Self-Attention
A mechanism where each element in a sequence attends to all other elements to compute a representation, determining how much focus to place on each part of the input. It is the core innovation of the transformer.
Why It Matters
Self-attention is what allows transformers to understand context and relationships across an entire document, not just nearby words. It is arguably the most important mechanism in modern AI.
Example
In 'The animal didn't cross the street because it was too tired,' self-attention helps the model understand that 'it' refers to 'the animal' (not the street).
Think of it like...
Like a group discussion where each person considers what everyone else said before forming their own contribution — everyone's input influences everyone else.
Related Terms
Attention Mechanism
A component in neural networks that allows the model to focus on the most relevant parts of the input when producing each part of the output. It assigns different weights to different input elements based on their relevance.
Transformer
A neural network architecture introduced in 2017 that uses self-attention mechanisms to process sequential data in parallel rather than sequentially.

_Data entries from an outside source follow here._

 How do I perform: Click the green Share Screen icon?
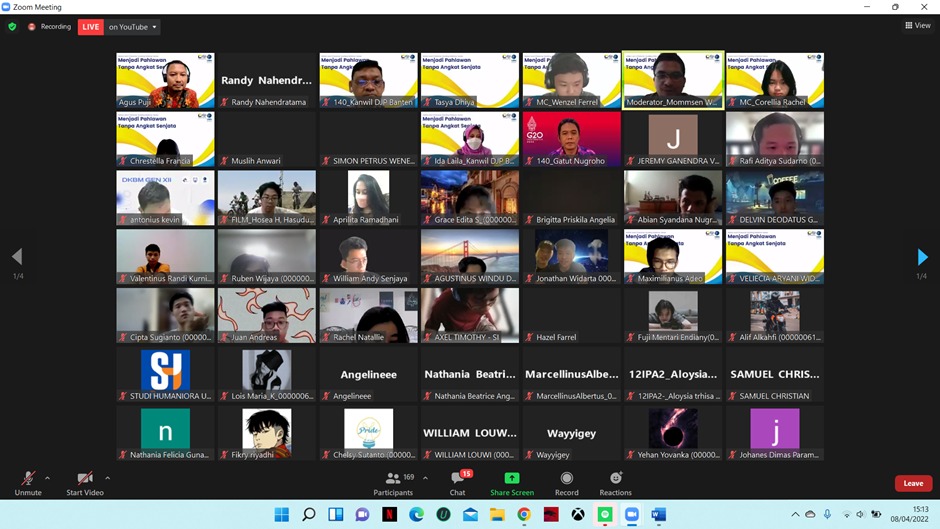tap(512, 478)
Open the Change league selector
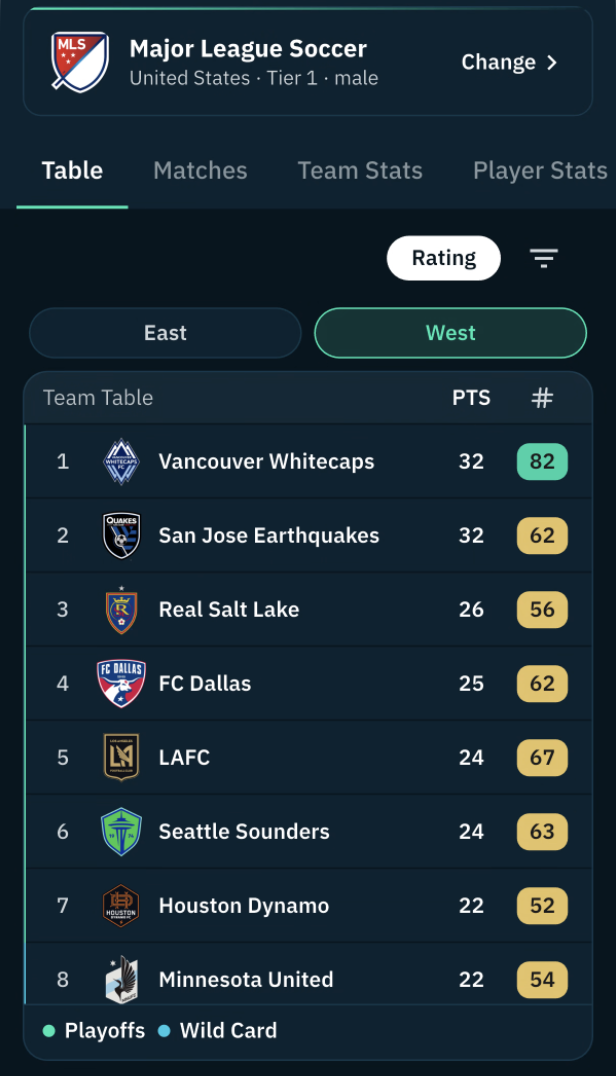 pyautogui.click(x=510, y=62)
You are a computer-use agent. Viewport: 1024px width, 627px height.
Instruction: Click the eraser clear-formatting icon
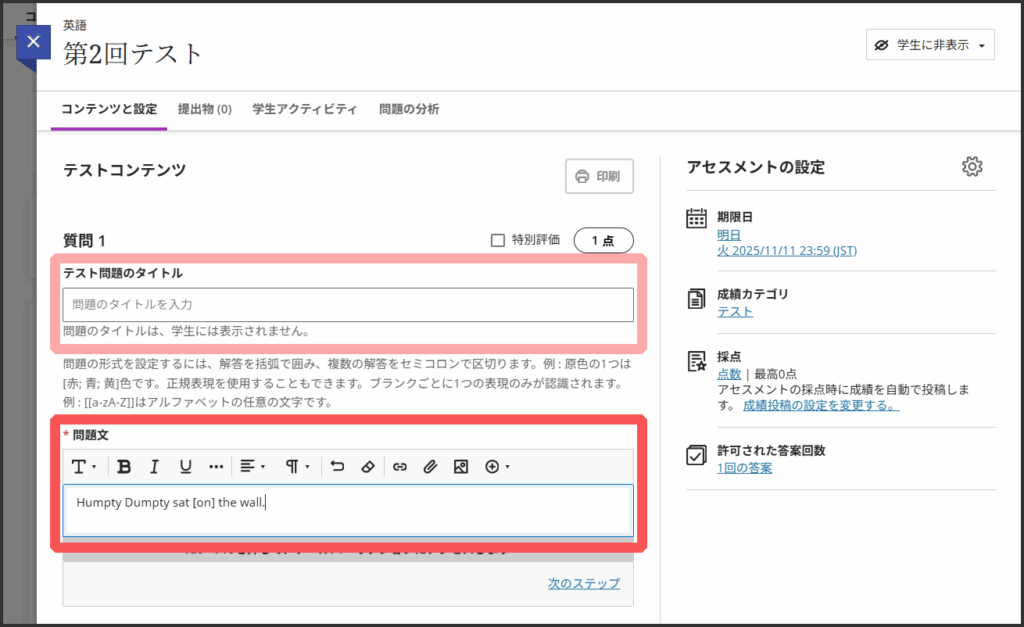click(367, 466)
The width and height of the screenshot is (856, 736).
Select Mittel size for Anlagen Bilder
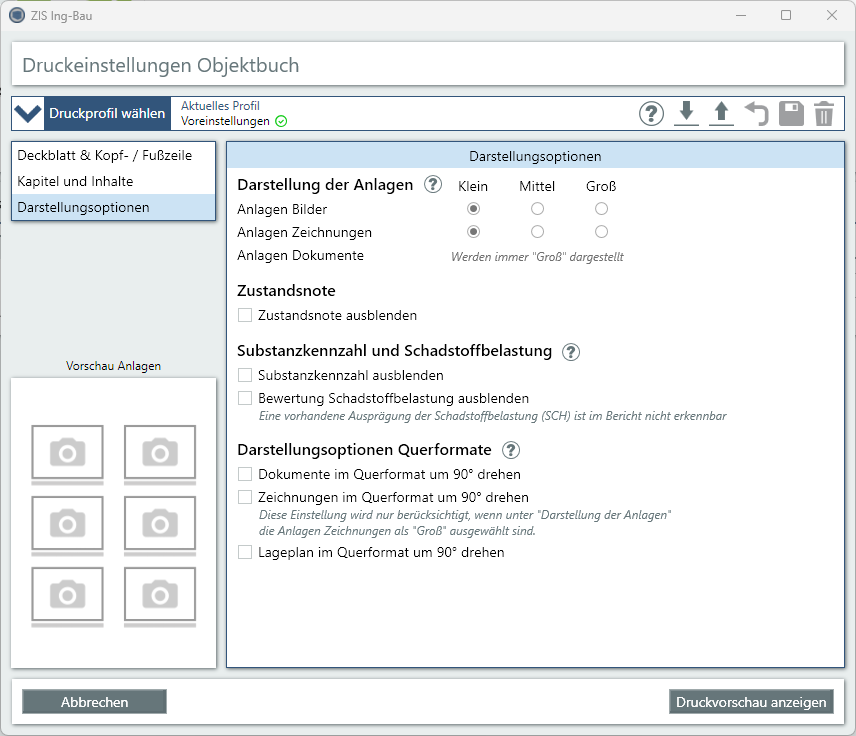point(537,209)
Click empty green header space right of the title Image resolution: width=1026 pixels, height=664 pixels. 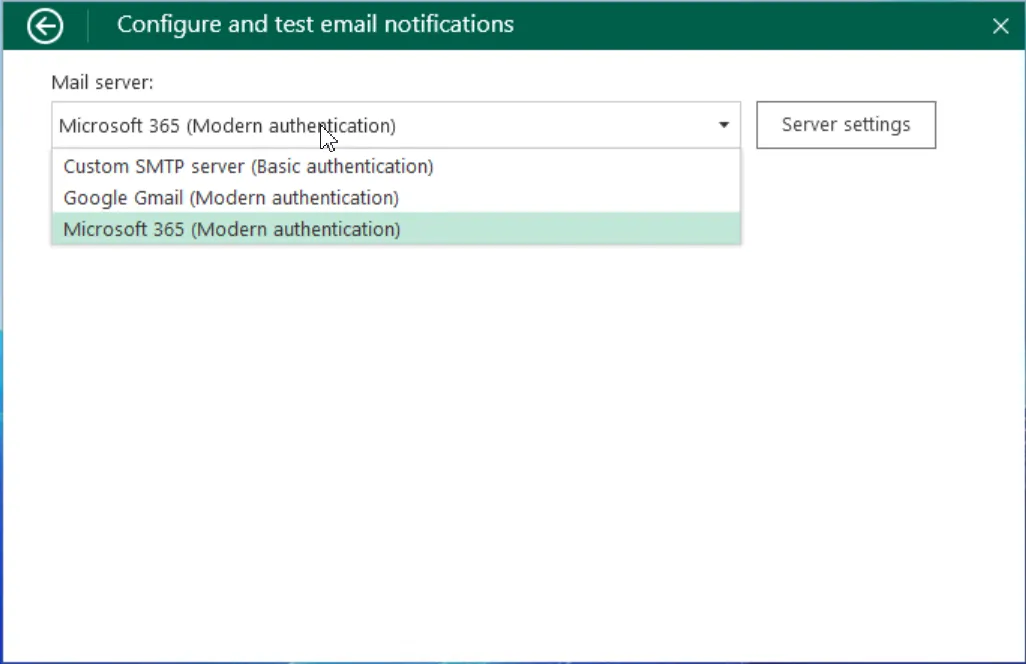click(750, 25)
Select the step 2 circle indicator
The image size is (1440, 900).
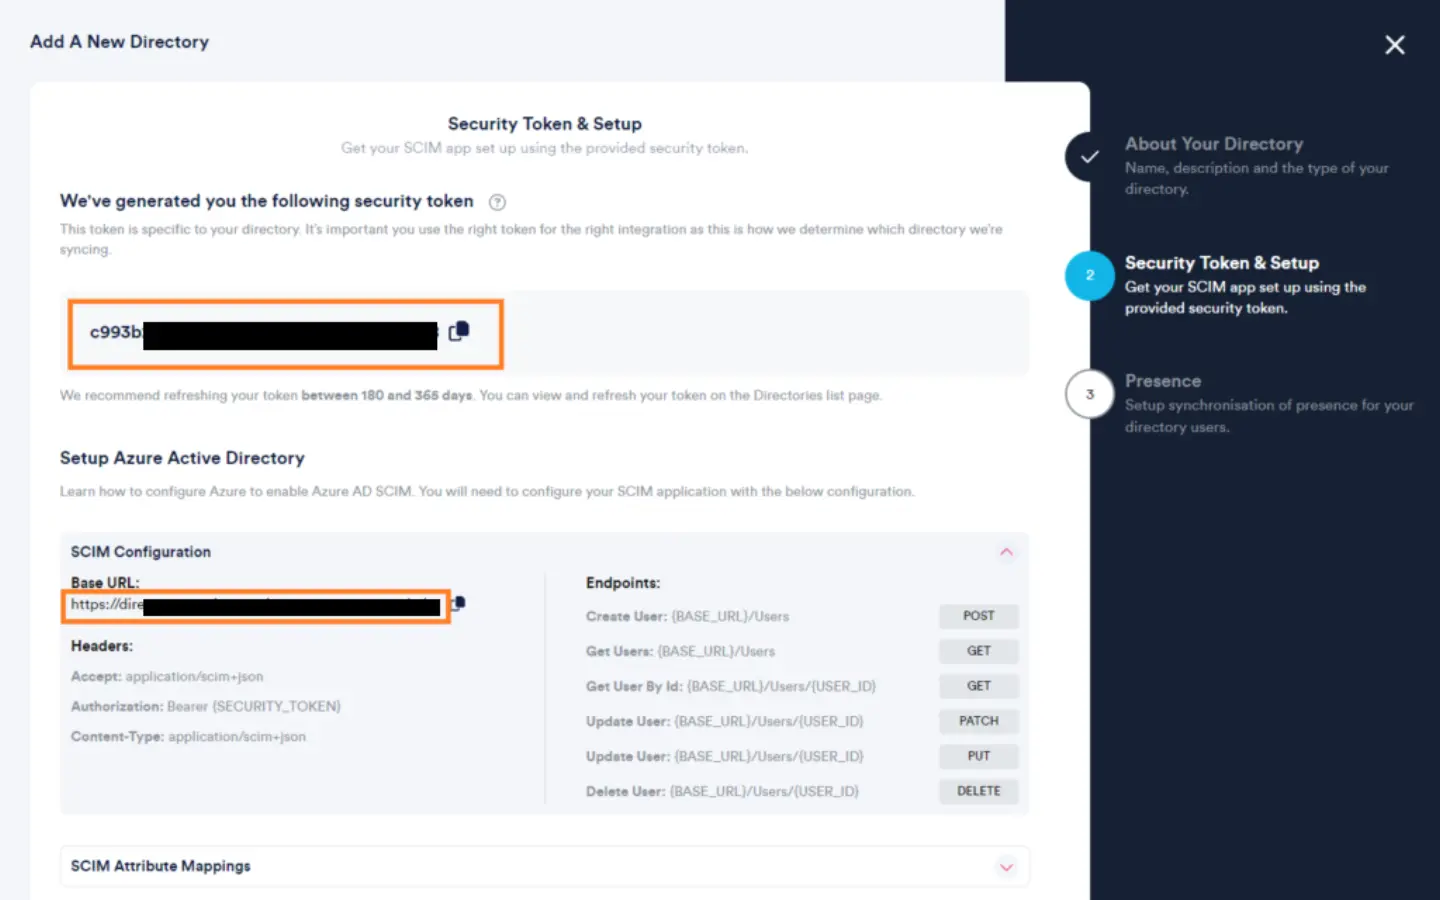point(1089,275)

Transformers are the foundation of modern LLMs like GPT, Claude, and Gemini.
Multi-Head Attention
An extension of attention where multiple attention mechanisms (heads) run in parallel, each learning to focus on different types of relationships in the data. The outputs are then combined.
Positional Encoding
A technique used in transformers to inject information about the position of each token in a sequence. Since transformers process all tokens in parallel, they need explicit position information.